The Genetics (and Ethics) of Making Humans Fit for Mars

As George Church, a Harvard geneticist and leading synthetic biologist, argues: “One likely path for risk reduction in space does seem to involve biological engineering of adult would-be astronauts.” He has identified 40-some genes that might be advantageous for long-term spaceflight (and would benefit those who stayed behind, too). His list includes CTNNBI, which confers radiation resistance, LRPD5, which builds adamantine bones, ESPA1 (common in Tibetans), which allows people to live with less oxygen, as well as a host of genes that might make us smarter, more memorious, or less anxious. The menu even includes a gene, ABC11, which endows its possessors with “low-odor production,” a friendly trait in a confined space. (A spaceship with standard humans smells like the Harris County Jail, according to one recent inhabitant of the space station.)Church cofounded Harvard Medical School’s Consortium for Space Genetics, along with other prominent biologists like the anti-aging researcher David Sinclair, in order to study human health in space and promote exploration. He imagines “virus-delivered gene therapies, or microbiome or epigenome therapies” that astronauts would take to transform their biologies. “Quite a bit is already known about resistance to radiation, osteoporosis, cancer, and senescence in mice,” he says. Church stresses that many of these genes are already targeted by pharmaceutical companies, with drugs in clinical trials. Using gene therapies as a kind of preventative medicine for astronauts isn’t so far-fetched.

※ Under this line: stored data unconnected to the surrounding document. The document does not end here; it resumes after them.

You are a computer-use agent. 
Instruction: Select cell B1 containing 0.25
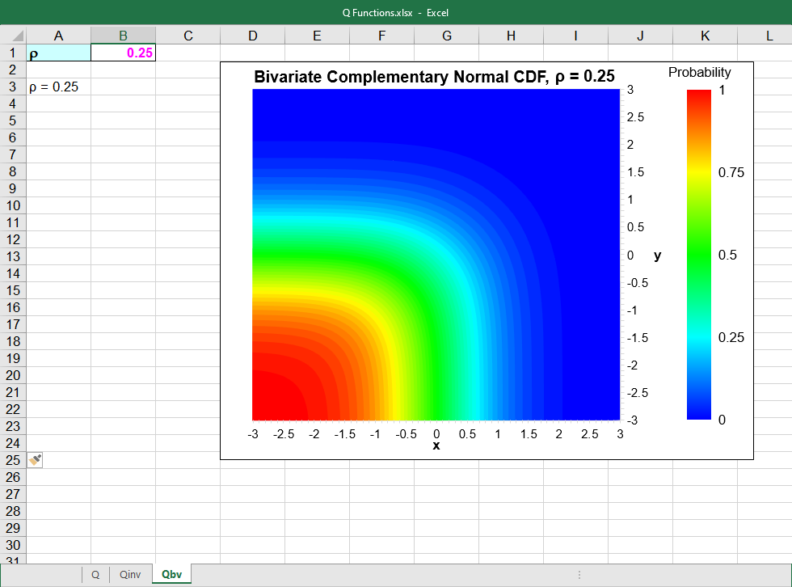[x=123, y=52]
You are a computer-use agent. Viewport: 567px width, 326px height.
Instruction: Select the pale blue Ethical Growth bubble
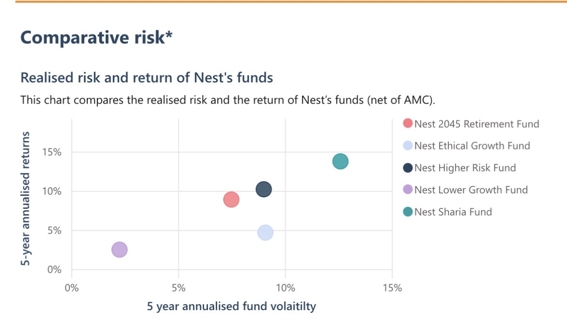pos(265,233)
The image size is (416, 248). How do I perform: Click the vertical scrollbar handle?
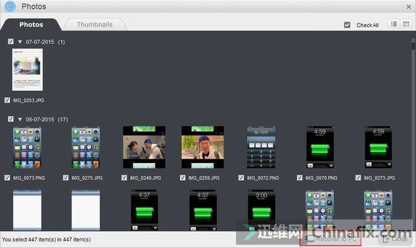click(x=413, y=44)
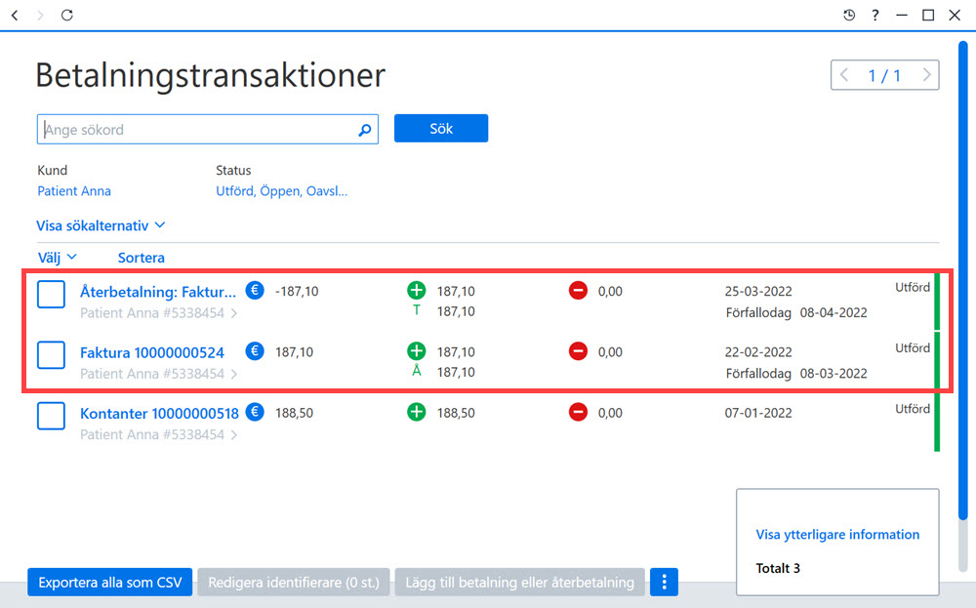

Gene therapies may make us fitter for space, but if we want to colonize new worlds, humans would want to breed a new race. The geneticist Chris Mason, whose lab at Weil Cornell is participating in a NASA study of how twin astronauts changed when one spent a year in space while another remained on Earth, has proposed a “500-year plan” for space colonization. Its three main components are expanding our knowledge of genomics, including determining which genes should wear a “do-not-disturb sign,” because their alteration would kill or disable us; engineering microbes; and adding, deleting, and modifying genes to create permanent, heritable changes in a population.

In the first stage of his plan, Mason is combining human cells with a gene called Dsup, unique to the indestructible tardigrade, that suppresses DNA breaks from radiation. Tardigrades can survive the vacuum of space; perhaps their genes might make us more fit for space, too. His lab has also created an artificial construct of the gene p53, involved in preventing cancer, which it hopes later to insert into a human cell. Elephants have many copies of p53 and seldom die from cancer; adding copies of p53 to human genomes might protect us from space radiation. Mason’s less speculative research includes editing Deionococcus radiodurans, sometimes called “Conan the bacterium,” a polyextremophile that can survive cold, dehydration, acid, and very high levels of radiation, the last by rewriting its damaged chromosomes. Mason wants the microbe to live as flora on our skin or in our guts, or on the surfaces of spaceships, protecting us from the deadly rays of space. “The microbiome is an extraordinarily plastic thing,” he says.

Some researchers have proposed more science-fictional projects. Harris Wang of Columbia wants to coax human kidney cells to synthesize the nine amino acids our bodies cannot make. A human cell able to synthesize all the organic compounds needed for health would require around 250 new genes, but if our tissues were made of such cells, astronauts could thrive by drinking just sugar water, a liberating adaptation: Missions wouldn’t have to lug bulky food or send it on ahead. Other scientists have suggested photosynthetic spacefarers, or editing the personalities of the space corps, so that they fearlessly longed for the high frontier because it was their true terminus.

If humans hope to leave Earth, we’ll need to be different. But if it’s possible to transform ourselves so radically, should we? Politically, eugenics has been an ugly word: the promise of genocidal tyrants. More generally, would it be ethical to call into existence a new people who had no say in their own design? The case for a race of astronauts is that they would not really be the products of eugenics as the word is ordinarily used: No one with undesired habits or traits would be coerced to have fewer children; no captive populations would be sterilized or worse. As for the new people themselves, none of us chooses our inheritance; we are all the products of our parents. Mason believes there is a categorical imperative to try. The primary goal of his 500-year plan reads: “Establish habitable environments in multiple star systems, to avoid extinction due to a cataclysmic event in one solar system.” He explains, “Whatever your moral priorities, you have to exist first.”

In Mr. Sammler’s Planet, published shortly after the flights of Apollo 10 and 11, Saul Bellow asked, “How long … will this earth remain the only home of Man? How long? Oh, Lord, you bet! Wasn’t it the time—the very hour to go? To blow this great blue, white, green planet, or to be blown from it.” Perhaps it’s time to think of children who can leave home. Scientists are telling us we should consciously direct our evolution, rather than surrender our fate to time, chance, and death—evolution’s historical servants. Of course, the inheritors who left Earth would be as different from sapiens as we are from Neanderthals. “There will be a speciation,” says Mason. “It’s not if, it’s when.”